Decision Date19 April 1893
Citation17 S.E. 592,39 S.C. 175
PartiesLOAN & EXCH. BANK OF SOUTH CAROLINA v. MILLER et al.
CourtSouth Carolina Supreme Court

Appeal from common pleas circuit court of Richland county; James F Izlar, Judge.

Action by the Loan & Exchange Bank of South Carolina against Jasper Noah J., Charles W., and George Miller, partners doing business under the firm name of Miller Bros., to recover on notes and an open account, and to foreclose a lien on certain property. From a judgment for plaintiff, defendants appeal. Modified.

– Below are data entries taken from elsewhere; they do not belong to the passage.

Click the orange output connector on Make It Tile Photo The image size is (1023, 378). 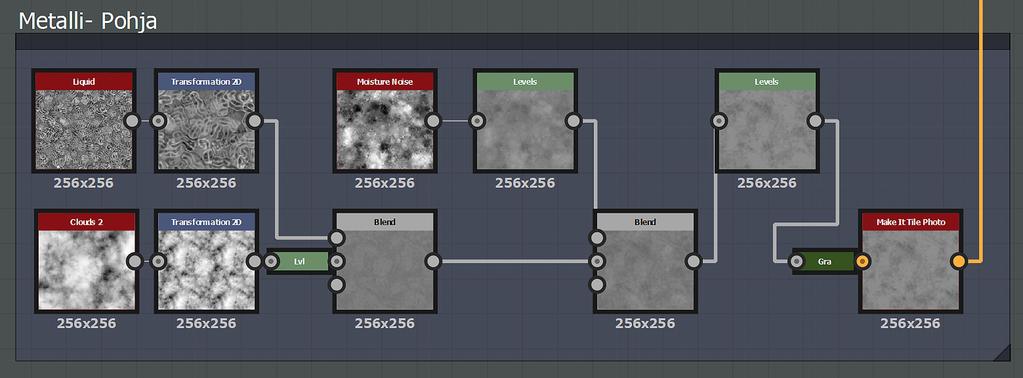[958, 262]
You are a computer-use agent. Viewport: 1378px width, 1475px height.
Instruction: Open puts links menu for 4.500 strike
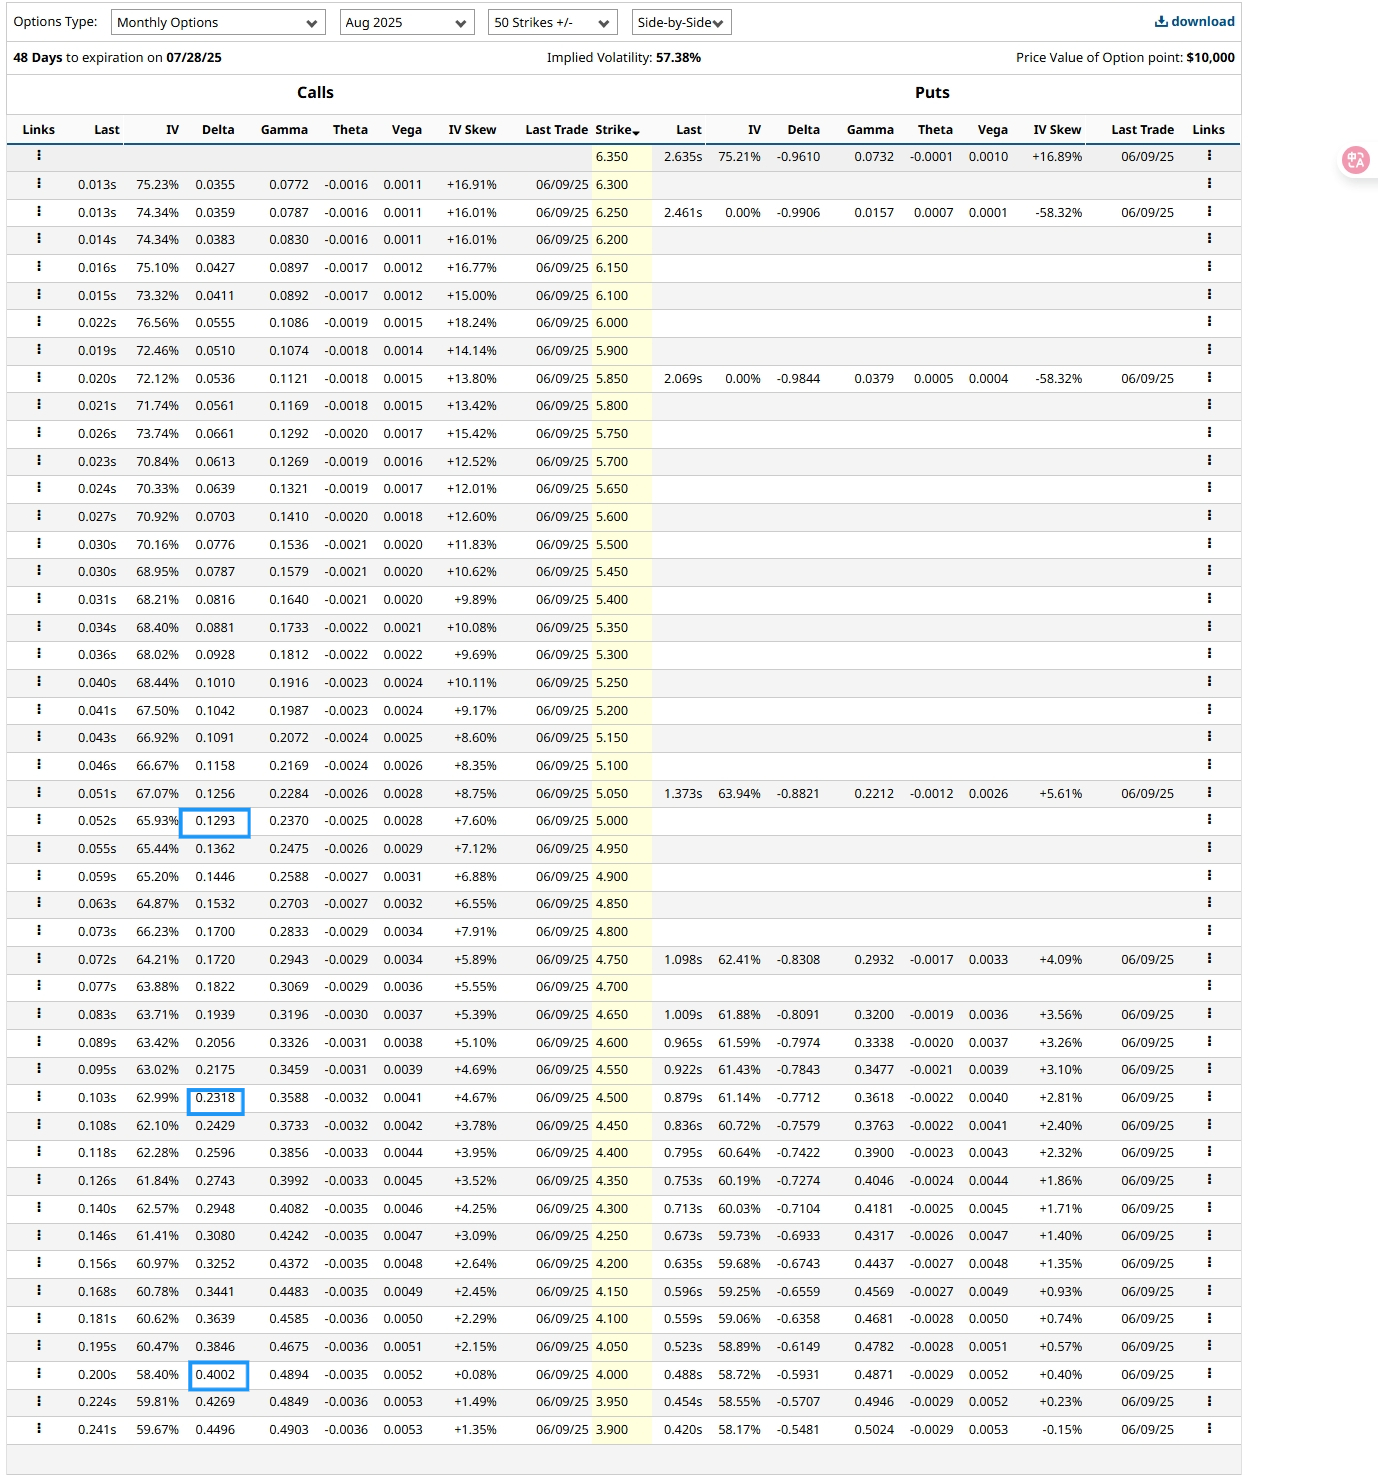coord(1209,1097)

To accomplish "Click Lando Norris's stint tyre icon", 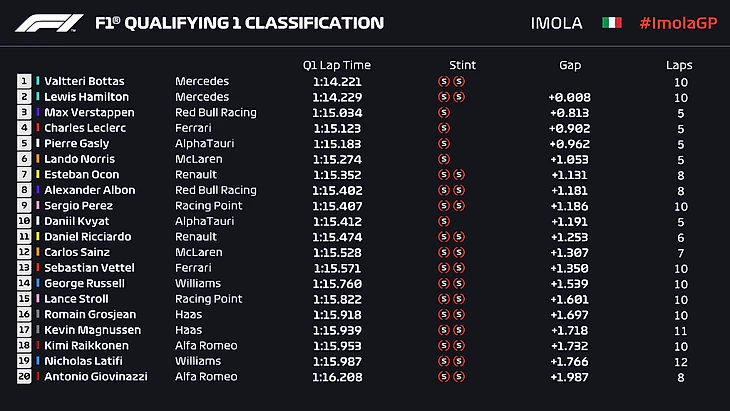I will click(443, 159).
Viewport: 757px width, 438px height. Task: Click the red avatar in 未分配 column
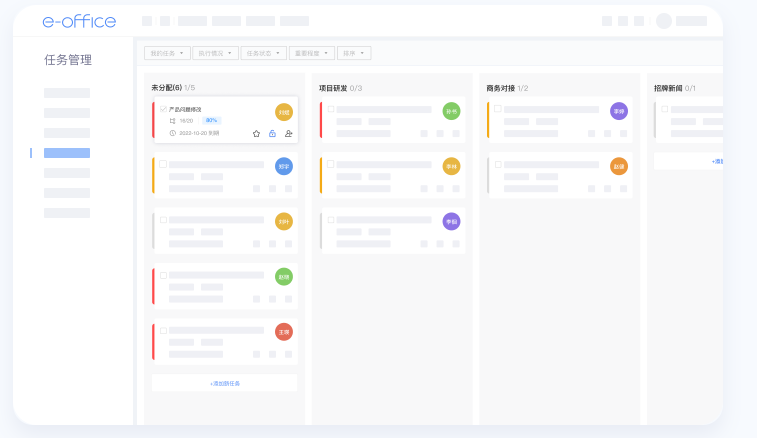(x=284, y=331)
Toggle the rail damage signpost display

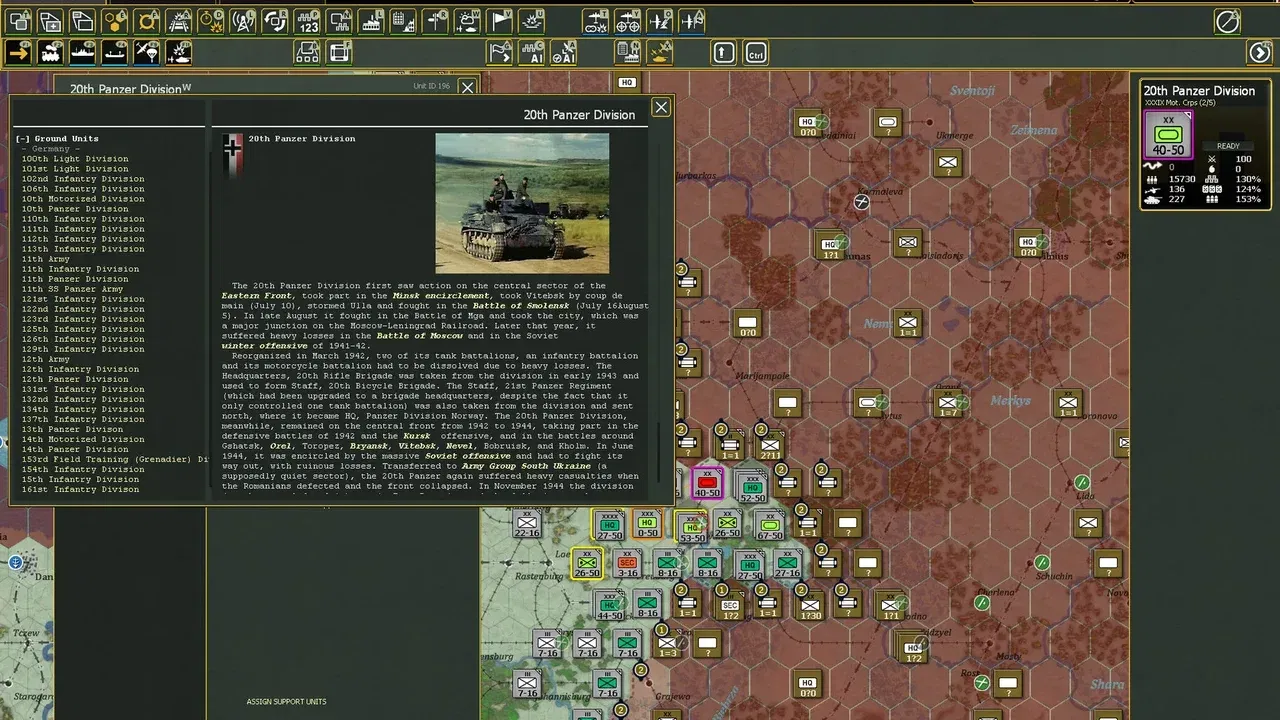tap(433, 20)
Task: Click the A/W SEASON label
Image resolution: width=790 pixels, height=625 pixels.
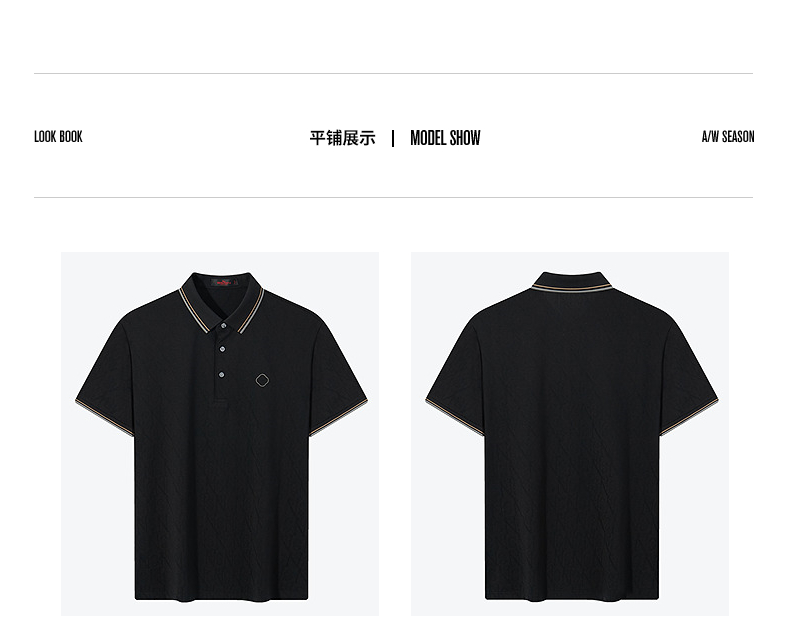Action: coord(728,137)
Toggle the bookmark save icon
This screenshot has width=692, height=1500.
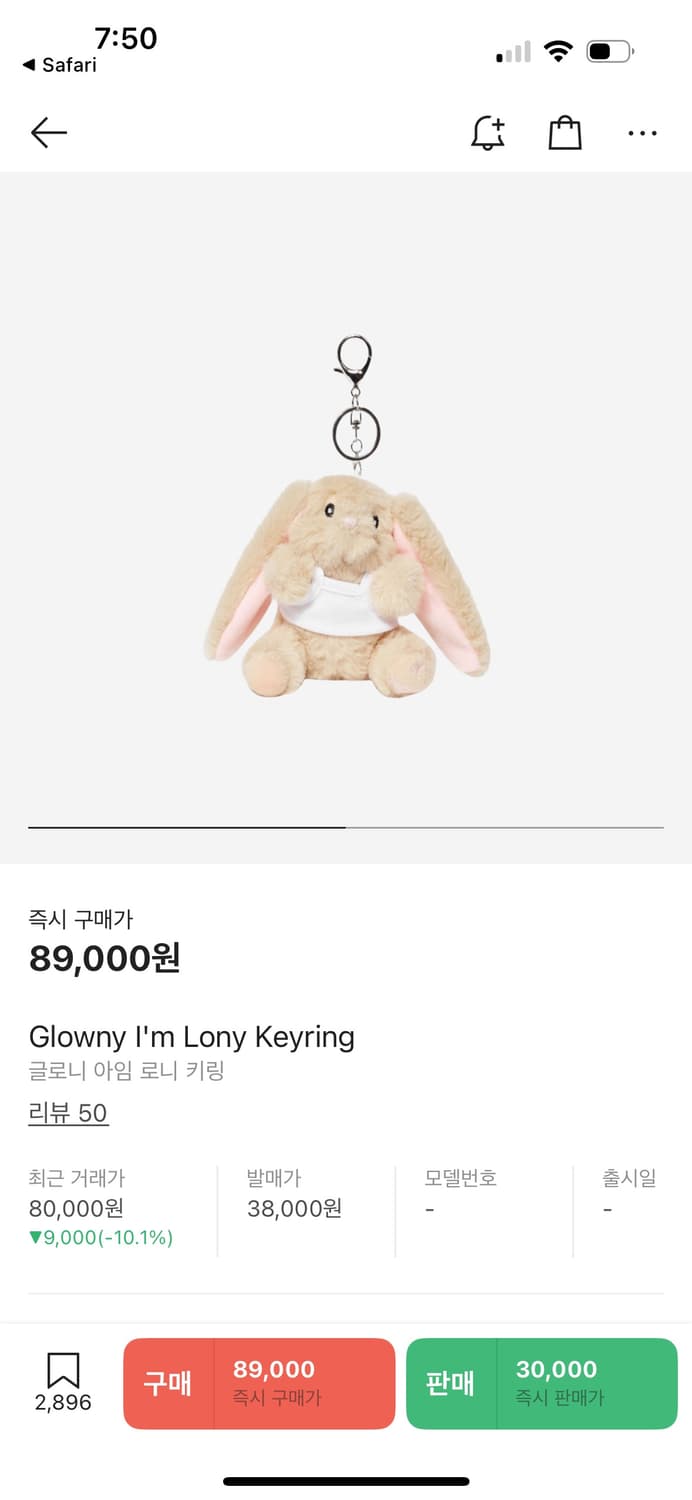click(63, 1369)
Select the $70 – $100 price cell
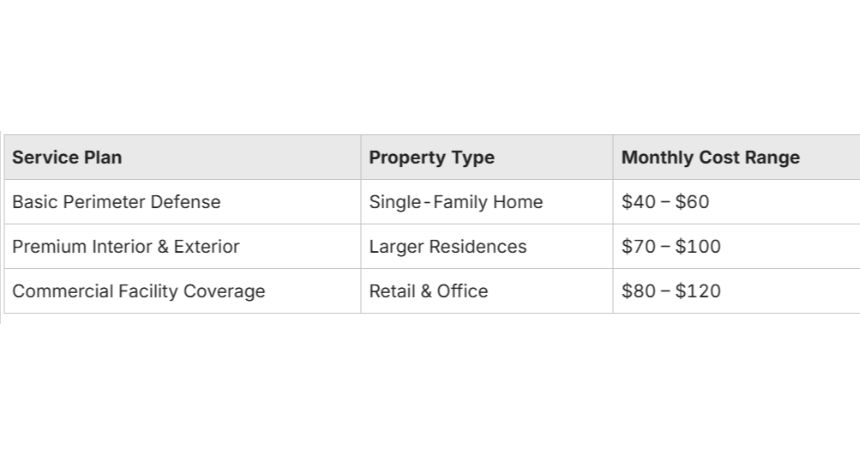 coord(736,246)
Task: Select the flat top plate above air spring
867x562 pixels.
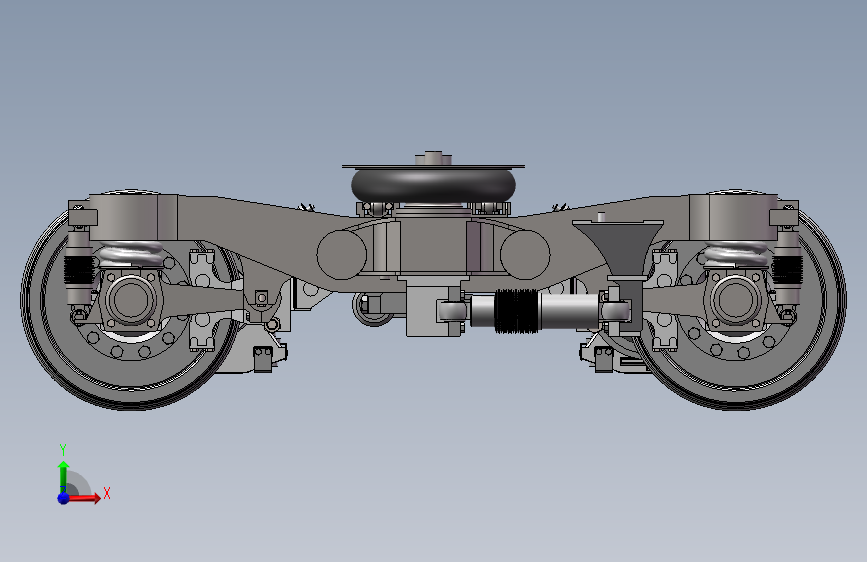Action: coord(434,166)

The following are defendants' grounds of appeal, referred to in the opinion:

"Please take notice that, in pursuance of the notice of intention to appeal heretofore served on you, the defendants, Miller Bros., made the following exceptions to the decree of the Hon. James F. Izlar, presiding judge, filed in the above-stated case, for the purpose of said appeal:
"First. Because the presiding judge erred in finding, as a matter of fact, in his decree, that the bonds and stocks mentioned in the sixth paragraph of the complaint were pledged by the defendants, Miller Bros., as collateral security for the indebtedness to the plaintiff bank, and as matter of law, in ordering and
adjudging that said bonds and stocks should be sold by the said plaintiff, after due advertisement of not less than fifteen days, at public auction for cash, and the proceeds arising therefrom be applied to the indebtedness found by the presiding judge in his decree to be due by the defendants, Miller Bros., to the said plaintiff, whereas he should have found, as a matter of fact, that on the ___ day of February, 1891, the defendants, Miller Bros., assigned and pledged to the plaintiff bank, to secure any indebtedness then due by the said defendants to the plaintiff bank, or thereafter to be contracted, the following railroad and township bonds, to wit: Six first mortgage bonds of the Newberry & Laurens Railroad Company, numbers 614, 615, 616, 617, 618, 623, of the par value of $1,000 each; five bonds of Newberry township, numbers 1, 2, 8, 10, and 14, of the par value of $100 each; three bonds of Fork township, numbers 24, 25, and 28, of the par value of $100 each; two bonds of Stoney Battery township, numbers 2 and 7, of the par value of $100 each; four bonds of Columbia township, numbers 14, 38, 39, and 64, of the par value of $500 each; one bond of Saluda township, number 20, of par value of $1,000.00,-- and that on the ___ day of March, 1891, the said defendants assigned and pledged to the plaintiff the following certificates of stock, to wit Certificates of stock of the Miller Batting & Manufacturing Company, numbers 15, 16, 17, and 18, for fifty shares each, and numbers 19, 20, and 22, for ten shares each; certificates of stock of the Columbia Heights Land & Investment Company, numbers 19 to 26, inclusive, for fifty shares each, and a certificate of stock of the Congaree Manufacturing Company, number 21, for twenty shares, --upon the understanding and agreement with the plaintiff that in consideration of the said assignments the plaintiff would extend to these defendants a sufficient and ample line of credit to carry on their business, but that, after acquiring said last named securities, the plaintiff, in violation of the understanding and agreement, failed and refused to extend the said line of credit, and now holds the said securities in violation of the rights of the said defendants, and whereas, as matter of law, the presiding judge should have decreed that the last-mentioned securities were not subject to sale, but should be returned to the defendants, Miller Bros.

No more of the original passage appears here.